- **Alıştırmalar**
1. Okuma parçasına göre Rusya, dayanamayacağı bir acı eşiğine gelmeden önce Afganistan'da kaç yıl savaşmıştı?
2. Okuma parçasında Putin'in savaşı bir araç olarak gördüğü amaçları sıralayın.
3. Okuma parçasında "Çeçenistan ve Suriye'de" sözlerinden başlayıp "karşılaştırıldığında katlanılabilir görünüyor." sözlerine kadar uzanan bölümü hiç değiştirmeden tekrar yazın.

- **Okuma Parçası**
Ortaya çıkan şey, bir tarafın savaşı kazanamayacağı, diğerinin de kaybedemeyeceği negatif bir dengeydi. Sonuç, sonu gelmeyen bir savaş ya da ‘yarın yokmuşçasına’ bir savaştı. Bu savaş, özenle bakıldığında ne ölen ne de tam olarak iyileşebilen tip 1 diyabet hastalarına benziyor.
Bu tür varsayımlar, savaşan tarafları ve onların destekçilerini, keskin acıya karşı rahatlama sağlayan halüsinojenik ilaçların verdiği bir tür uyuşukluğa sürükledi.
Çeçenistan ve Suriye'de yaşanan katliamlarla karşılaştırıldığında hem Ukrayna hem de Rusya tarafındaki askeri ve sivil insani kayıplar halen idare edilebilir bir boyutta gibi. Milyonlarca Ukraynalının hayatta kalmak ve muhtemelen 2,5 milyon Rus’un zorunlu askerlik uygulamasından kaçmak için yurtlarından kaçmak zorunda kalması da Çeçenlerin ve Suriyelilerin başına gelenlerle karşılaştırıldığında katlanılabilir görünüyor.
Rusya tarafında, Devlet Başkanı Vladimir Putin iktidarını güçlendirmek, içerideki gerçek veya hayali düşmanlarını ezmek ve meşruiyet iddiasını desteklemek üzere aşırı milliyetçi bir söylem oluşturmak için savaşı bir araç olarak gördü. Rus halk masallarında iyi çarlar ve kötü çarlar yoktur. Meşruiyetini kaybeden bir çar (iyi veya kötü olsun) artık hükümdar olamaz.
Öyleyse bu savaşın sonsuza kadar olmasa da yıllarca devam edeceğini düşünmeli miyiz?
Avrupa’nın 30 yıllık ve 100 yıllık savaşlar da dahil olmak üzere uzun savaşlarla dolu bir geçmişi olduğunu unutmayın. En son Rusya, daha fazla dayanamayacağı bir acı eşiğine gelmeden önce Afganistan’da 10 yıl savaşmıştı.
Genel olarak değerlendirildiğinde, Ukrayna savaşının neredeyse herkesin birlikte yaşanabileceğini ve hatta fayda sağlayabileceğini düşündüğü bir savaş olduğunu söyleyebiliriz. Örneğin Ukrayna’yı destekleyen Batı demokrasileri savaşı, Rusya’yı belli bir yere sıkıştırıp başka bir yerde kötü şeyler yapmasını engellemek için bir yol olarak görüyorlar. Çin ise, gerek etnik Çinlilerin sözde geçici yerleşim yerleri gerekse Rusların doğal gaz ve petrolünden ucuza faydalanırken tarım ve madenciliğe yapılan büyük yatırımlarla Rus Uzak Doğu’sunun büyük bir kısmı üzerindeki hakimiyetini pekiştirmek için savaşı bir fırsat olarak görüyor. Rusya’nın bir kenara itilmesiyle, Başkan Şi Cinping, iki kutuplu küresel güç dengesinin yeni bir versiyonunda ülkesini ‘hegemonik Batı’nın yeni rakibi olarak konumlandırabilir.

Veri girdileri:
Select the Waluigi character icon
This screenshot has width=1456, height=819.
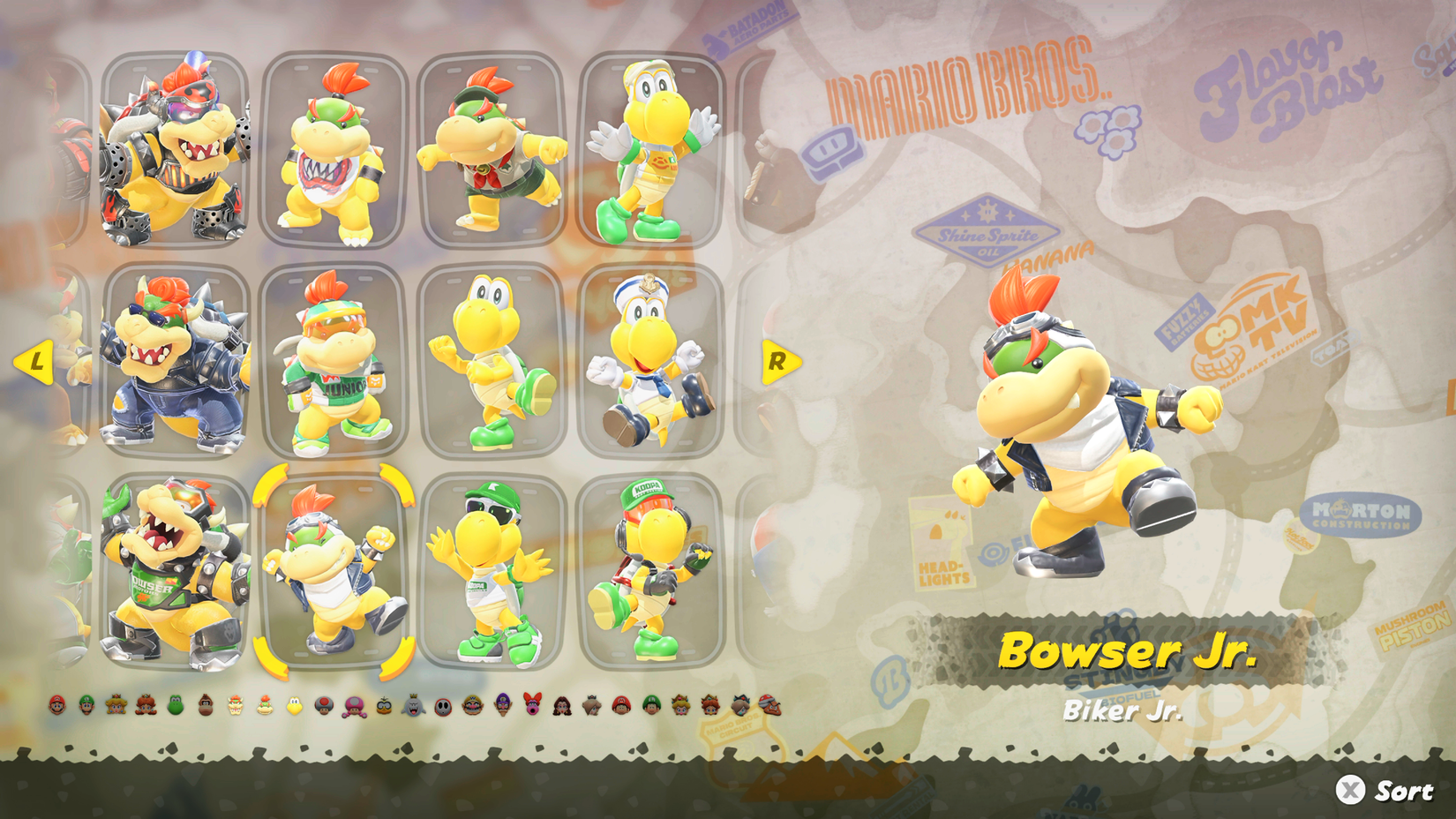(x=503, y=706)
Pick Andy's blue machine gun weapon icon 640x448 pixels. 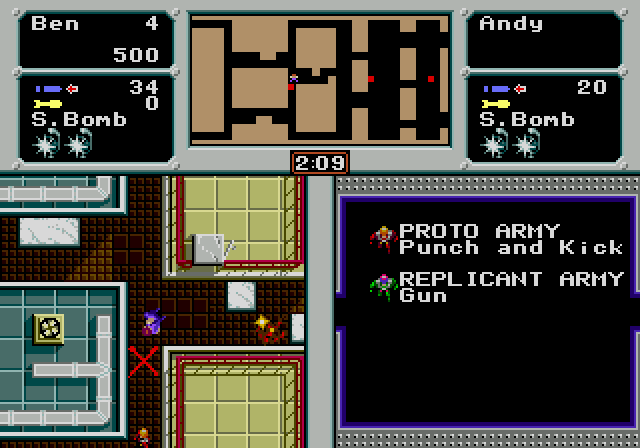tap(497, 88)
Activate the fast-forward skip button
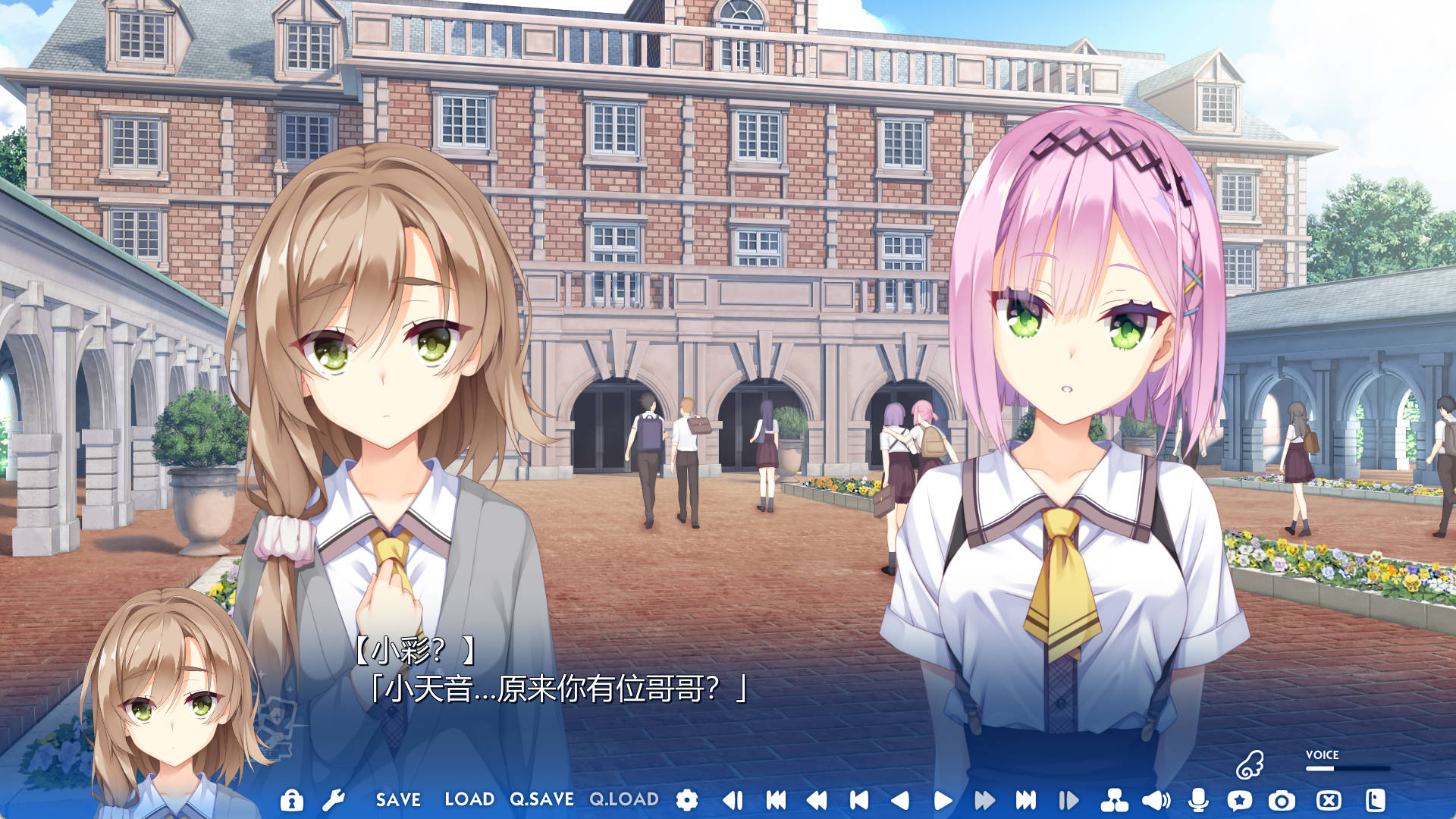This screenshot has height=819, width=1456. point(984,800)
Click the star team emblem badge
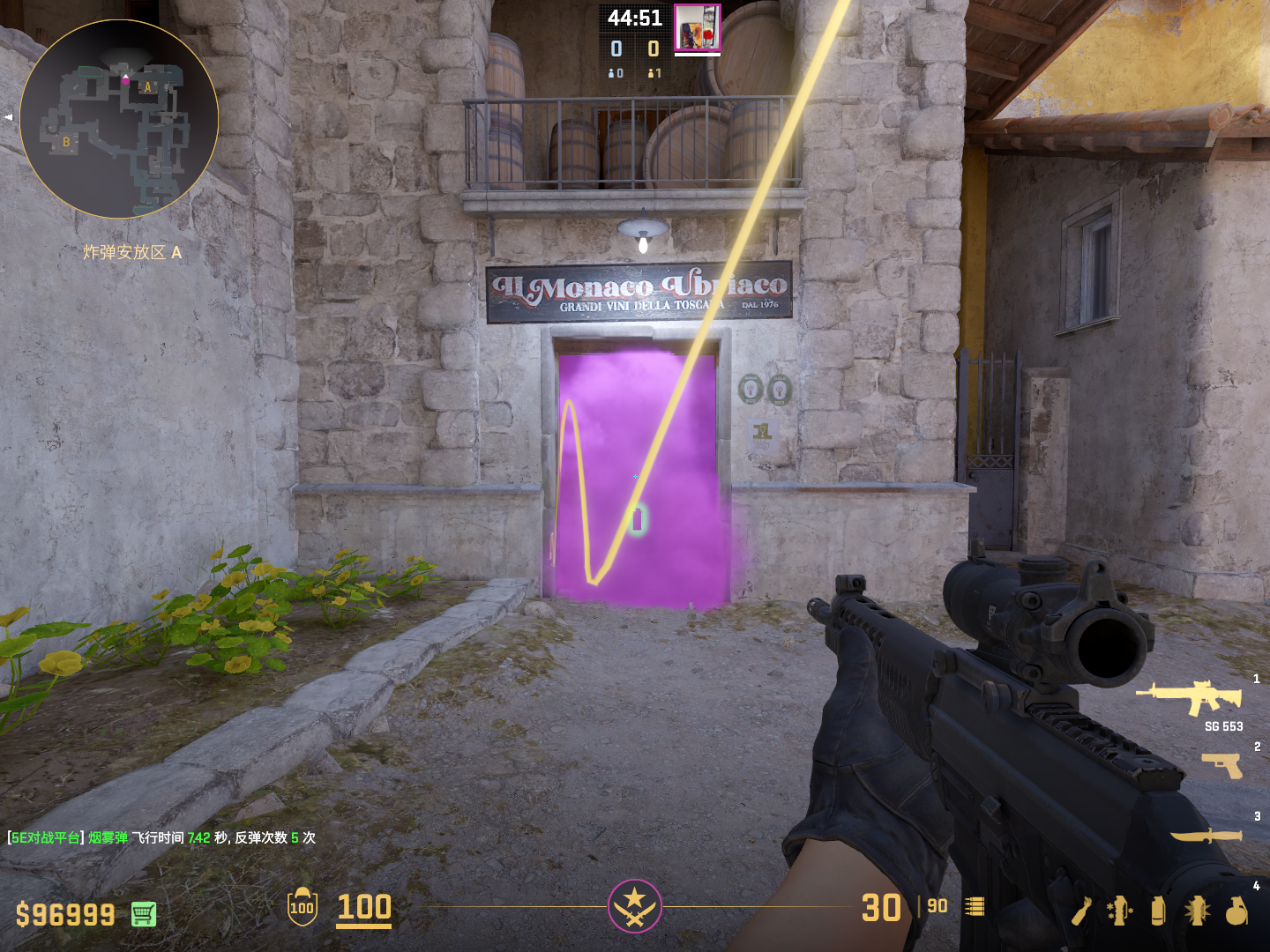The image size is (1270, 952). coord(634,905)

- **Sonuçlar**
1. 10 yıl.

2.
- İktidarını güçlendirmek
- İçerideki gerçek veya hayali düşmanlarını ezmek
- Meşruiyet iddiasını desteklemek üzere aşırı milliyetçi bir söylem oluşturmak

3.
Çeçenistan ve Suriye'de yaşanan katliamlarla karşılaştırıldığında hem Ukrayna hem de Rusya tarafındaki askeri ve sivil insani kayıplar halen idare edilebilir bir boyutta gibi. Milyonlarca Ukraynalının hayatta kalmak ve muhtemelen 2,5 milyon Rus’un zorunlu askerlik uygulamasından kaçmak için yurtlarından kaçmak zorunda kalması da Çeçenlerin ve Suriyelilerin başına gelenlerle karşılaştırıldığında katlanılabilir görünüyor.